The probabilistic modelling tries to answer the question : given that the CDR user C2 has n events matching with FTa how likely it is that the two users are the same? In other words how likely it is that we actually de-anonymized the CDR user C2? We choose this approach not only because we had data from only one carrier but also because the number of possible matchings(or matching events) is really high and at the end not all the CDR users can be excluded with respect to the social user i. So given the FTa user(which is our social user), we consider a discrete random variable U having Nu values Ui (with i that goes from one to N) associated to the people that could be the user FTa. This way a subset of U will be associated also to our CDR users. Theta_i is the probability that two users(each from different datasets) are the same person. Then we can assume that the probability mass function associated to U can be modelled as a Dirichlet distribution where we set each alfa_i equal to one over Nu. So if our social user matches with 10 CDR users that each of them has the same probability (one tenth) 1/10. If a CDR user falls in the exclusion condition illustrated in the previous slide then we set alpha_ i = 0. Then we count the number of times each CDR users produces events matching the events of social user as M and following the Bayes rule update the posterior probability as the conditional probability of theta given M. At the end there will be a single most probable hypothesis or Maximum a Posteriori theta_i MAP
Having considered only users having more than one match for each FT user we compute the probability of matching a CDR user. Figure a) left side, illustrates the results for a CRD-FT re-identification and it shows that the CDR user “0de7f” has a high probability and a large gap with other CDR users and even we don’t have ground truth evidence this large gap suggests the conclusion that the social user 1278644 is the same person as the CDR with whom it has such a large probability. In fig b) are shown the overall results where for each social user we compute the probability of top matching CDR user and then we count the number of CDR that are re-identified with a given probability and in this case with probability larger than 0.1. There are 260 social users we re-identified and this number is about one third of the social dataset we considered.

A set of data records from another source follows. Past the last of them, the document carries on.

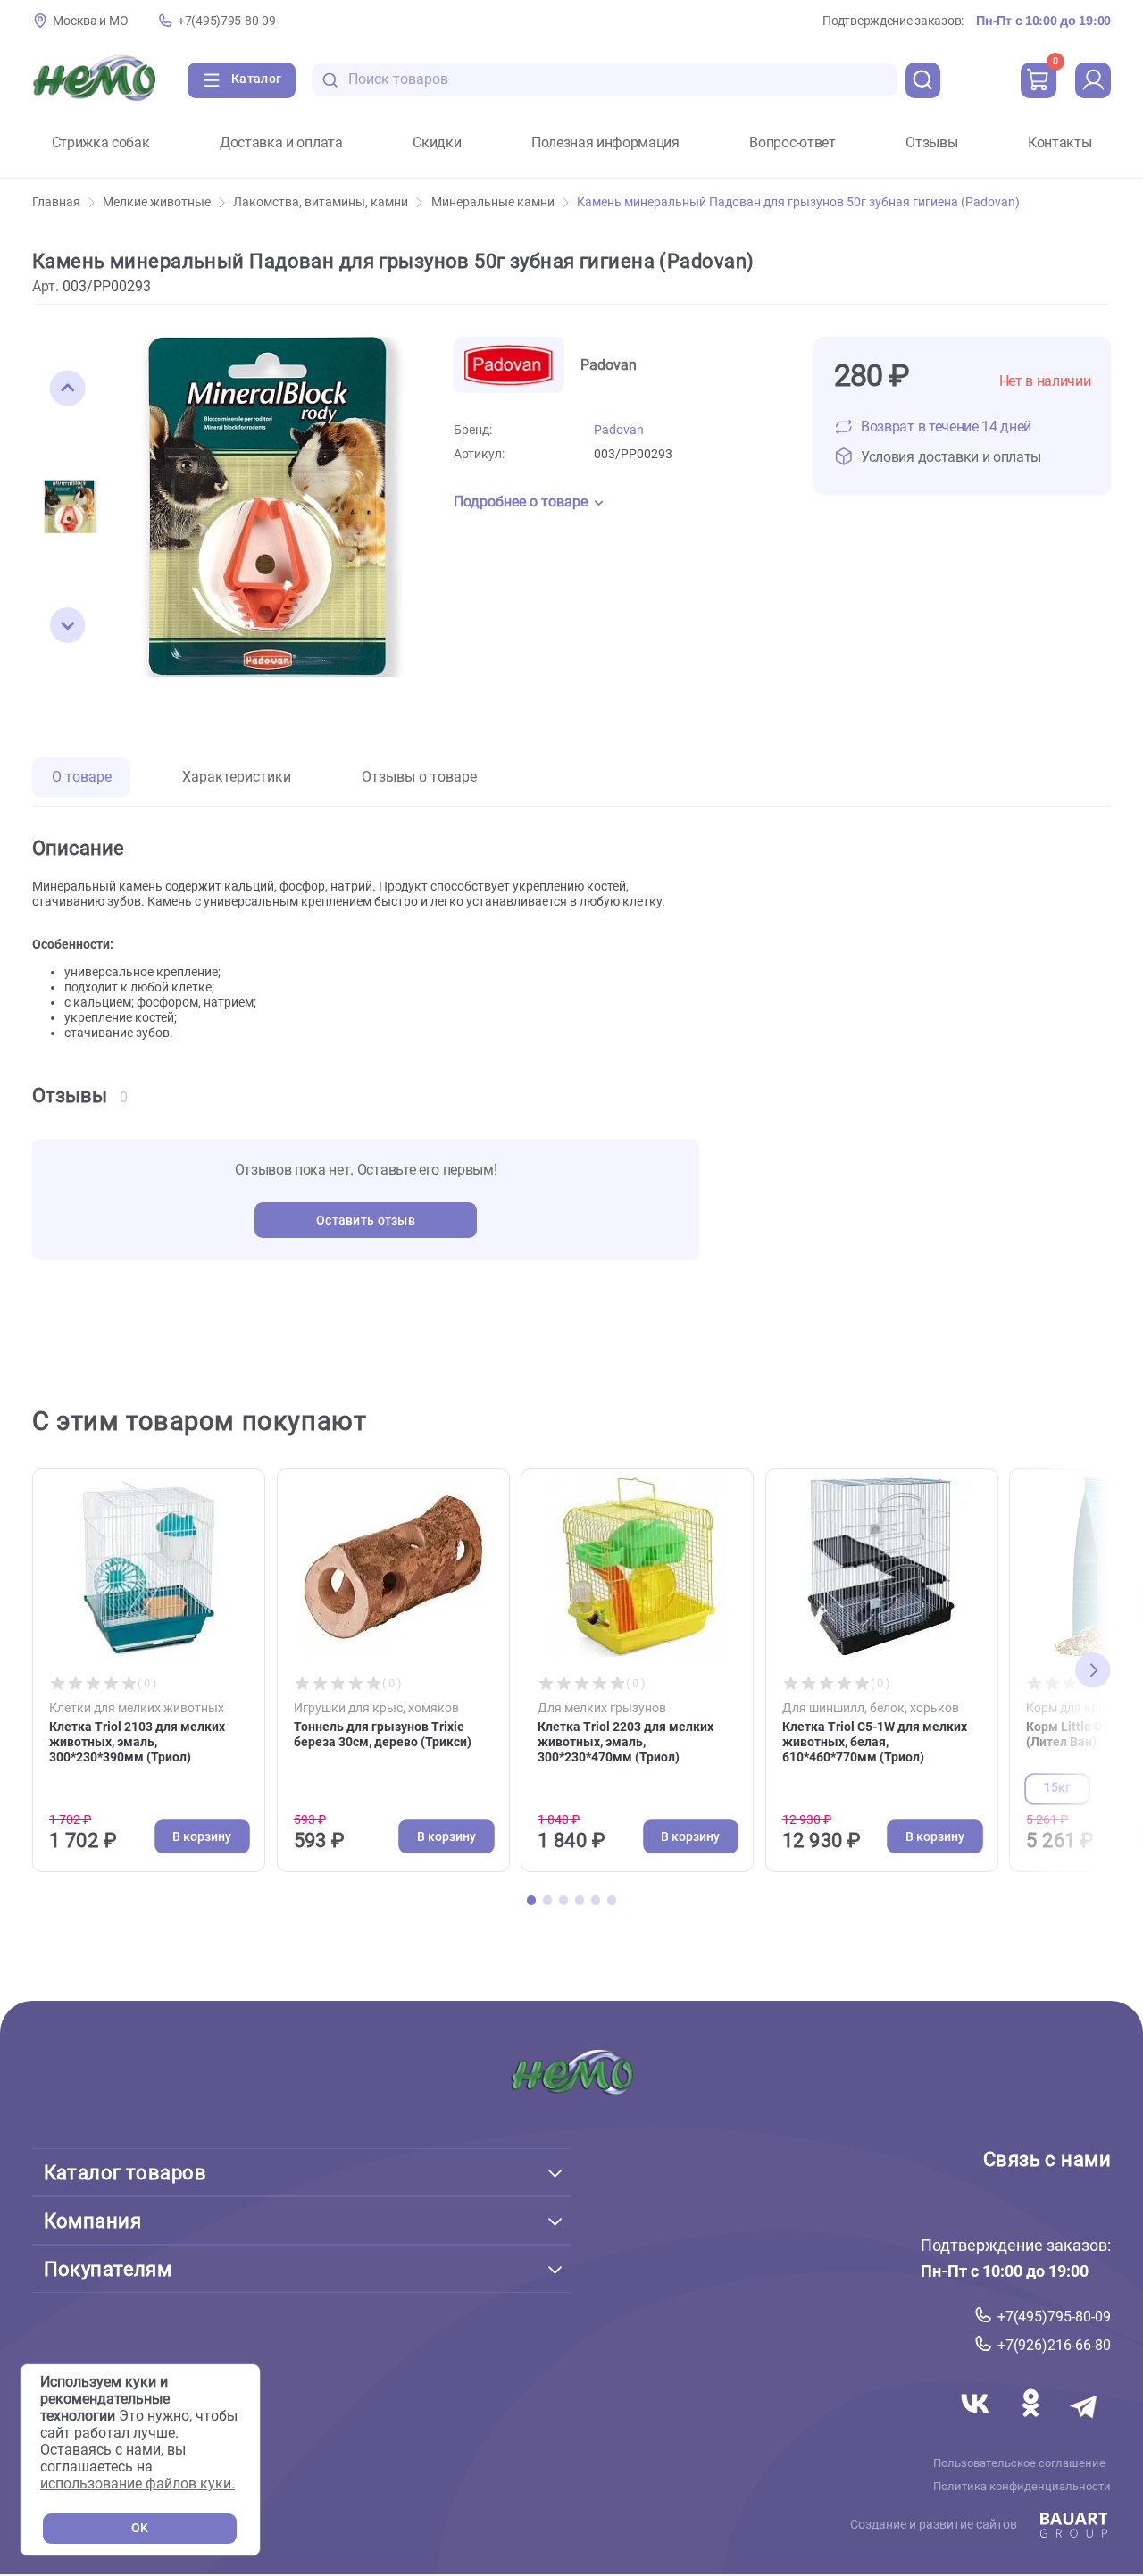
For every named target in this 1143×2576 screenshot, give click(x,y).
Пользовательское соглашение (1019, 2462)
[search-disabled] (330, 79)
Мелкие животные (157, 202)
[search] (923, 80)
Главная (56, 202)
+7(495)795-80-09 (226, 21)
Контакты (1059, 143)
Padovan (619, 430)
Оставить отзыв (365, 1220)
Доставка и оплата (281, 143)
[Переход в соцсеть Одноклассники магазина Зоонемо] (1032, 2423)
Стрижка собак (101, 143)
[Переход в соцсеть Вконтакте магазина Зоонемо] (977, 2423)
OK (139, 2528)
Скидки (437, 143)
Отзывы (931, 143)
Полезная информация (605, 143)
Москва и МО (90, 21)
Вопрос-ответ (792, 143)
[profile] (1093, 80)
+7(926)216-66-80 (1054, 2345)
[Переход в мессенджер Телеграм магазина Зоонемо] (1085, 2423)
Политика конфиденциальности (1022, 2486)
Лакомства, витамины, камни (320, 202)
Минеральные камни (493, 202)
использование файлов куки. (137, 2483)
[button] (68, 388)
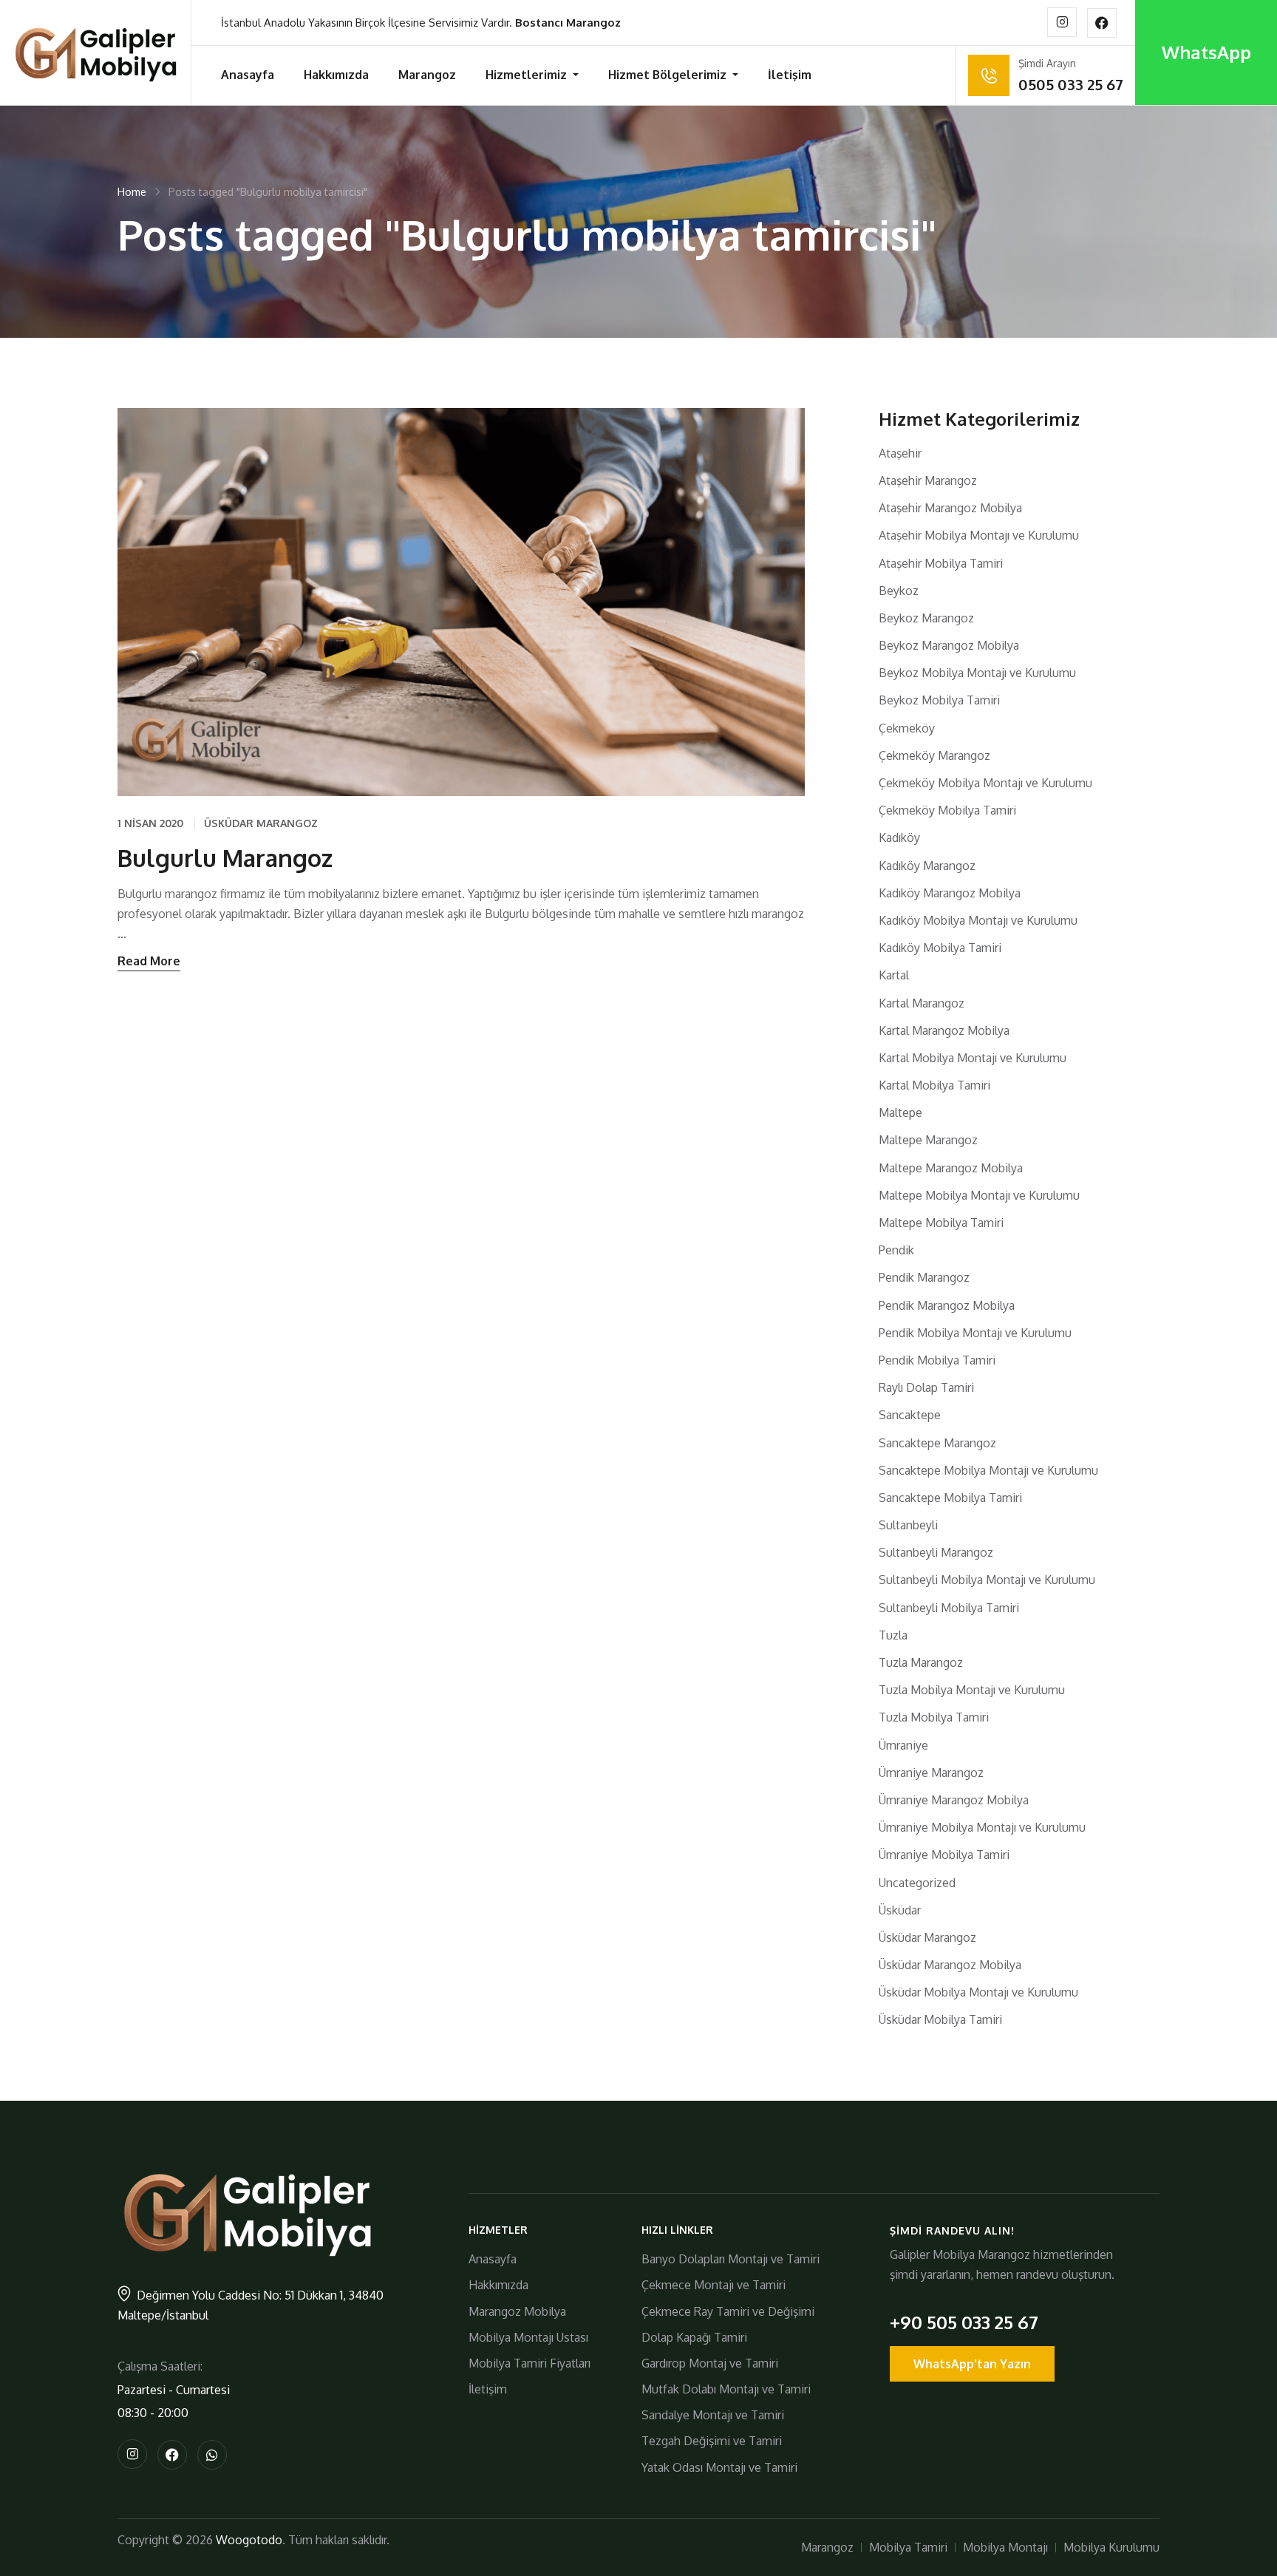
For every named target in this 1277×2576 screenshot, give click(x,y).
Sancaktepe (910, 1414)
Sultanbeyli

Model based on a number of independency assumptions that can be hardly justified in the real world. Also the random variable being used tend to have a large number of possible outcomes and the overall probability distribution remains low even after a large number of matching events.
Privacy concerns are the main impeding factor to prevent CDR data to be applied in pervasive applications but we believe that a viable approach can be that of a mechanism of differential anonymization that could preserve privacy without destroying the utility of the dataset for a single aspect that is the one useful for the specific application. Correlation among datasets represents a big opportunity to enrich the information available to a pervasive application for the achievement of pervasive computing vision.